I was just reading a quote about trauma that also fits with grief. It spoke about how you never really get over it but build your life around it.
This is so true. Grief never goes away. I know I carry mine deep in my heart and soul. On the surface of it I am doing ok. But every now and then the sorrow seeps out.
This is especially true of the loss of my oldest son Adam. It will be four years in October when he went to bed to sleep and never woke up. A loss so sudden and unexpected it took days for me to process it and react. I couldn’t cry, I couldn’t feel. I went on auto pilot to do what must be done and the feelings in my heart were held at bay. Seeing my other children and grandchildren chipped away at the numbness as we all struggled to understand, accept and cope with the enormity and finality of his death.
Similarly, is my personal grief of my diagnosis two months later. One of my first thoughts was for Adam. He was always very protective of me. A strange thing perhaps to say but I almost felt gratitude for the fact that he was spared seeing my deterioration. The diagnosis was only two months on from his death.
Then there is the grief of thinking this Parkinson’s may rob me of the future I want to have. It’s not too often that I think that way these days, but most certainly when I was first diagnosed this was some of what I felt.

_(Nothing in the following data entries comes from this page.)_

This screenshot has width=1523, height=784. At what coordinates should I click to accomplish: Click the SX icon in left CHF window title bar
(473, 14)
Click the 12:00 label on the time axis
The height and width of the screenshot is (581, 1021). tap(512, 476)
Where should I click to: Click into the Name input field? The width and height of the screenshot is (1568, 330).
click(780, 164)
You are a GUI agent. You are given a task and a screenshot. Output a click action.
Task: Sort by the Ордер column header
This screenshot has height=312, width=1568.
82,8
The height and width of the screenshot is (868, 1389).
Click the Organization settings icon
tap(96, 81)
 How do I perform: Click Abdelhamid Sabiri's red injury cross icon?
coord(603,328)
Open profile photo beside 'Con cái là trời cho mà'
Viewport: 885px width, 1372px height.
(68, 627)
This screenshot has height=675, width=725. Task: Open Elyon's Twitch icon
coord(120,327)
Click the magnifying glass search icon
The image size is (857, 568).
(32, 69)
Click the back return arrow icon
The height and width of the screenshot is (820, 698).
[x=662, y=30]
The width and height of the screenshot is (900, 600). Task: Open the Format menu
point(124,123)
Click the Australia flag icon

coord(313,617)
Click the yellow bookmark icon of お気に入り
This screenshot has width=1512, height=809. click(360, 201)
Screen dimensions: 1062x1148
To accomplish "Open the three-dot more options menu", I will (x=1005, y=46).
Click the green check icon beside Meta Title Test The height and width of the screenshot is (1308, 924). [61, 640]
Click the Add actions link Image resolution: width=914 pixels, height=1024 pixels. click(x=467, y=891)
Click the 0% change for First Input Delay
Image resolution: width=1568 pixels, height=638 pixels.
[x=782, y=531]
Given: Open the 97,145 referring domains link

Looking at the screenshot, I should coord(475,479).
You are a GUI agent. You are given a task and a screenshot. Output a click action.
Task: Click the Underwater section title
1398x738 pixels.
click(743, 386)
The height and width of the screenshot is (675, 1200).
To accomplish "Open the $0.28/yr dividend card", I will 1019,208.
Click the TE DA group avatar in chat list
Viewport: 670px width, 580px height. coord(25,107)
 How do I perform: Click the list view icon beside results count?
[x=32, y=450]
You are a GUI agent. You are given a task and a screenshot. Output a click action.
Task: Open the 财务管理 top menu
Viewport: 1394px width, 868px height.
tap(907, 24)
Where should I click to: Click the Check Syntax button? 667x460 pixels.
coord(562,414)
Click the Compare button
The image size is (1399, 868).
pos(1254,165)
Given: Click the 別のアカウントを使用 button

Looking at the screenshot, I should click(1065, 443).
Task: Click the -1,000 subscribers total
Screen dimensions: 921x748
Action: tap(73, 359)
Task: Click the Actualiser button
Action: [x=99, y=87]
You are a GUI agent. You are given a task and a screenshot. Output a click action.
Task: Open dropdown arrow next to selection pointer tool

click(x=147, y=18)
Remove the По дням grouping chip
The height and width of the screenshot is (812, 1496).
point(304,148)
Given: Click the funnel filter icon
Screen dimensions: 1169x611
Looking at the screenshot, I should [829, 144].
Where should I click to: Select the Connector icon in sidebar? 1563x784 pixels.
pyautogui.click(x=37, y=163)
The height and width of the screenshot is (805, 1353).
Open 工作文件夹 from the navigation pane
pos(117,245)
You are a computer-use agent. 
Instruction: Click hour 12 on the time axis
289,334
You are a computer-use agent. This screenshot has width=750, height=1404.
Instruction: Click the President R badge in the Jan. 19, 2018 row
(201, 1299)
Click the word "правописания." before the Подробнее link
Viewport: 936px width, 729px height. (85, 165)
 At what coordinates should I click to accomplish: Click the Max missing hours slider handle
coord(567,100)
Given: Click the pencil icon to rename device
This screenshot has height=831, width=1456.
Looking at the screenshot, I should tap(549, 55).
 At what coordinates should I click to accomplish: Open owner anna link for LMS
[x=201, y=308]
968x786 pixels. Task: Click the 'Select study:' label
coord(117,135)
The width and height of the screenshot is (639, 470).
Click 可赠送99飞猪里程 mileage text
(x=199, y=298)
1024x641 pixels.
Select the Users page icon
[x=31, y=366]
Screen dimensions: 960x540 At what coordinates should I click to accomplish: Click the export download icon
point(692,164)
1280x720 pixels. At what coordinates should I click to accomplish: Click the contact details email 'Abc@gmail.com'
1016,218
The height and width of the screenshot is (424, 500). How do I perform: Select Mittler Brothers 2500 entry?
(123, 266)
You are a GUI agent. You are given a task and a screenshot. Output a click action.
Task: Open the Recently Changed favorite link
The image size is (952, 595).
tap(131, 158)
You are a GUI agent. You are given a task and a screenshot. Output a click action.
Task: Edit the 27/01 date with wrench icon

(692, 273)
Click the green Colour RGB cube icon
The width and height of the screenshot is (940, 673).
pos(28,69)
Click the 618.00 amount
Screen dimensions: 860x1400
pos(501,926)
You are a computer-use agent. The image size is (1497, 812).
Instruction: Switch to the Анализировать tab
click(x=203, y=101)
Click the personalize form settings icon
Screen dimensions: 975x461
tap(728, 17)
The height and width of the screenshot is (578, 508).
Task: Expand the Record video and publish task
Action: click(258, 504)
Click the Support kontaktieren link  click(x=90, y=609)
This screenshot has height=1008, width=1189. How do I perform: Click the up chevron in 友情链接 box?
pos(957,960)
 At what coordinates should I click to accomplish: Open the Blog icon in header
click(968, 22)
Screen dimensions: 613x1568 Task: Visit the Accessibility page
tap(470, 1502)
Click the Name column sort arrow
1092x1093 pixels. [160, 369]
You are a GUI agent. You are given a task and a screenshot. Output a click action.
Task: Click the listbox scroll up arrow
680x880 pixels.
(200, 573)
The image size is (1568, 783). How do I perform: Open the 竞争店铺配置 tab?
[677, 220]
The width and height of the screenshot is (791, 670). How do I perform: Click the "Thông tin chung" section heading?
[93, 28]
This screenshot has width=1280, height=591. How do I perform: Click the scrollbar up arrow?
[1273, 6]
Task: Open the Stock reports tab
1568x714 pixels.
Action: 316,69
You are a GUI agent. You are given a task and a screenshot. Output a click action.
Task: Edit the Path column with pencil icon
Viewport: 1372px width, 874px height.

I forgot to say, there is also a thing called ‘disenfranchised grief’ where others don’t recognise or realise that a person is grieving and therefore the person grieving often has little support if any. This is because many only think of grief as relating only to someone dying. But there is real grief in a diagnosis, loss of a relationship and many other scenarios.
For the most part I am reasonably positive about life and the diagnosis has taught me things. It has taught me to grab life and love with both hands. To do things I want to do today and not wait till some tomorrow that may never come.
As I head into retirement I strive to do so in a positive way. To see it not as an ending but as a beginning. To claim my future life on my terms and to be and do what is right for me.
One thing I do not want to have to grieve for is not taking opportunities that I could have. I aim to be active and engaged in my retirement both for myself and for those I love.
Grief is a part of life and some you can’t avoid but finding a way to live through it and live with it is the key.